**Excerpted records**
begin
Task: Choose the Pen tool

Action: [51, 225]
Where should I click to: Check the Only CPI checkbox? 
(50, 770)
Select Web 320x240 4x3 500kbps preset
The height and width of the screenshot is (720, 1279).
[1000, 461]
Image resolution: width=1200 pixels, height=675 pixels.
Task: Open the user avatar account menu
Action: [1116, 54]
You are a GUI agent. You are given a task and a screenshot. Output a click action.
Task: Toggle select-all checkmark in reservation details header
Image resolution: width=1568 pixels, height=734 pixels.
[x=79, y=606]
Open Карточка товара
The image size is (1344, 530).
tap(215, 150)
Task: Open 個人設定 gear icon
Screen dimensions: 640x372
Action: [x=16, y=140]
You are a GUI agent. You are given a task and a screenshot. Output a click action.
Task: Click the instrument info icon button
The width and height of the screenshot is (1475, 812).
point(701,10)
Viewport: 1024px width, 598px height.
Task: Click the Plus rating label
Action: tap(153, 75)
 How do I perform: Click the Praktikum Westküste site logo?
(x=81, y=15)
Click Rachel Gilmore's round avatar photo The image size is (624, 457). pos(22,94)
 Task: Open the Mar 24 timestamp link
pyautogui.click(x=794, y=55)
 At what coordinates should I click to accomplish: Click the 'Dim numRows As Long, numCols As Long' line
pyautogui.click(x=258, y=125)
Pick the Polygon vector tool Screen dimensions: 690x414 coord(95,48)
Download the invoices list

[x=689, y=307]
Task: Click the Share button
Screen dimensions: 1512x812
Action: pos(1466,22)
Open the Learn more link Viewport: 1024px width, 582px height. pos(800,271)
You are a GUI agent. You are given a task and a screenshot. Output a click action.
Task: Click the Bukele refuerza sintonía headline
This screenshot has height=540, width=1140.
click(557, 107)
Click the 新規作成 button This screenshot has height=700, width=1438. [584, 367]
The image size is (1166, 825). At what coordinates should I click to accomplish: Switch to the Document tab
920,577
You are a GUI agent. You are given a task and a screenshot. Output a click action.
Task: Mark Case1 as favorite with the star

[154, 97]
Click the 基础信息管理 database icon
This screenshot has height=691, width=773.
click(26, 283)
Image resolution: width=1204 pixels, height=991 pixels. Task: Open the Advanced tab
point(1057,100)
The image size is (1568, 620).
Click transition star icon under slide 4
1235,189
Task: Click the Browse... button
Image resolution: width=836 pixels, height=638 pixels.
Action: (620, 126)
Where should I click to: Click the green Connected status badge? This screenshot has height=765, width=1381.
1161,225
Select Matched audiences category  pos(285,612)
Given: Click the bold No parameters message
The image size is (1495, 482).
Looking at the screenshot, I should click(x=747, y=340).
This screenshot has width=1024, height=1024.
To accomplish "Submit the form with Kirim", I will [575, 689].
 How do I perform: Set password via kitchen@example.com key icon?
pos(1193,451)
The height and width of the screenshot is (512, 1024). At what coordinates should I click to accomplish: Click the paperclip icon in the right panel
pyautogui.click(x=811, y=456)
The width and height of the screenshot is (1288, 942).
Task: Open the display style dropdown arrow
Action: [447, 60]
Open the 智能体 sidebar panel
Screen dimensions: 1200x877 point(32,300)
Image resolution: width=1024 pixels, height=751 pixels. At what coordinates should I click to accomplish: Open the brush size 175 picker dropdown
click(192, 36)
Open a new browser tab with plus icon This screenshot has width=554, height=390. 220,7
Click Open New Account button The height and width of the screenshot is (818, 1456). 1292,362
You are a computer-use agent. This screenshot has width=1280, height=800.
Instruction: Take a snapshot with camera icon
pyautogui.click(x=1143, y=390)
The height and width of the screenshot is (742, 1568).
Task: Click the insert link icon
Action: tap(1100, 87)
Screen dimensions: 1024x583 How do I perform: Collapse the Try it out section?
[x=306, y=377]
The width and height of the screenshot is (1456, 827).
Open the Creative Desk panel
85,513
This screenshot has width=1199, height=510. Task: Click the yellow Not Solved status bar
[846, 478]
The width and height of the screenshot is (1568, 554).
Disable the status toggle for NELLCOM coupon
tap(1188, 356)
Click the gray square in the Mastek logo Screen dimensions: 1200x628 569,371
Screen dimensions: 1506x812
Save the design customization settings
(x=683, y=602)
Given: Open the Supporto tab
end
**Work required**
How many lines in the data above contain the string "resolution"? Reply with the number alone.

**Exercise output**
5